┌──
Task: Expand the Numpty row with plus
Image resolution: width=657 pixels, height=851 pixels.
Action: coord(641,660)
└──
┌──
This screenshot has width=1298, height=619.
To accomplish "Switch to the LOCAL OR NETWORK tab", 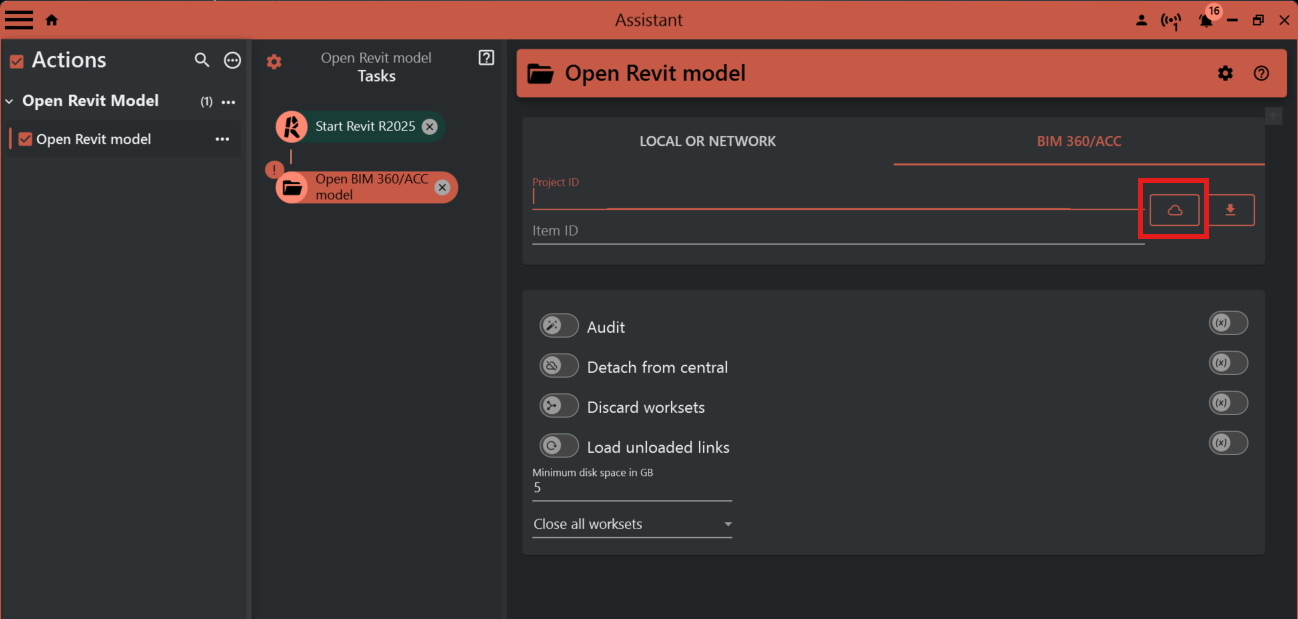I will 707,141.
└──
┌──
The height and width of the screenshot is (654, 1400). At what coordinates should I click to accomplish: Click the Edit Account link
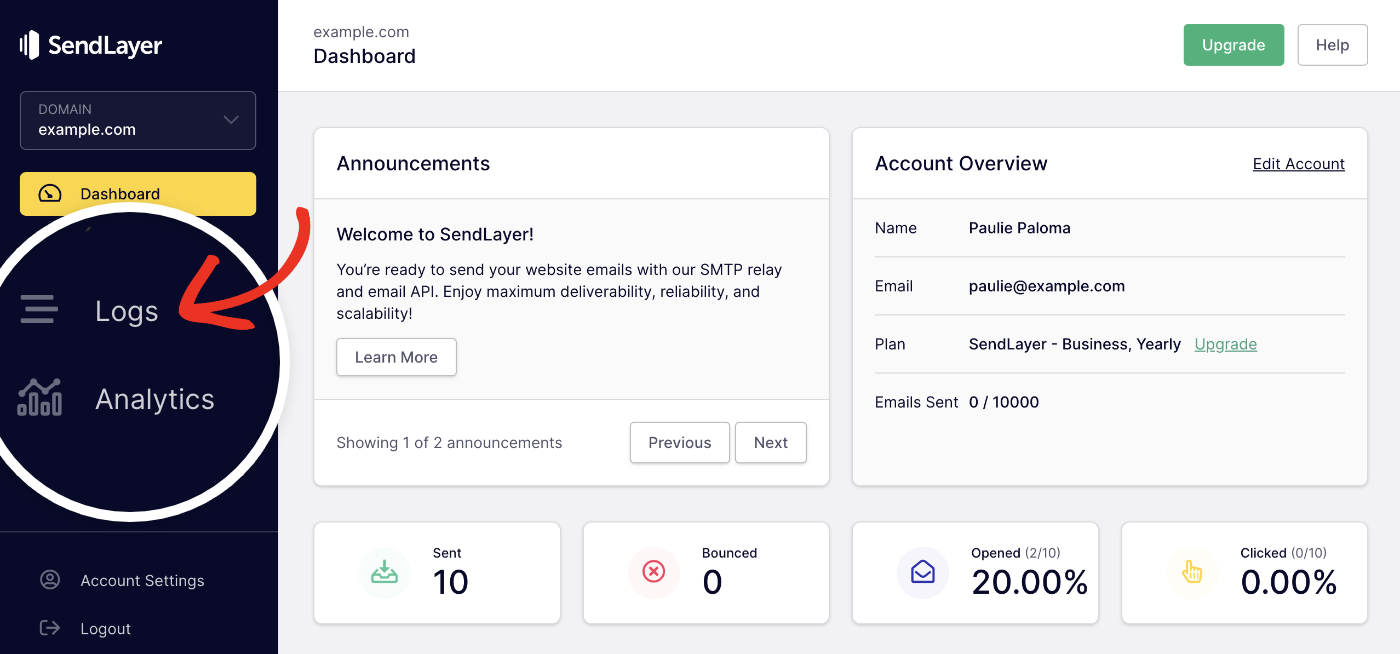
└──
> _Assignment_
Tally every line in the listing that holds "screenshot" and answer with the total only.

> _Solution to the exercise_
2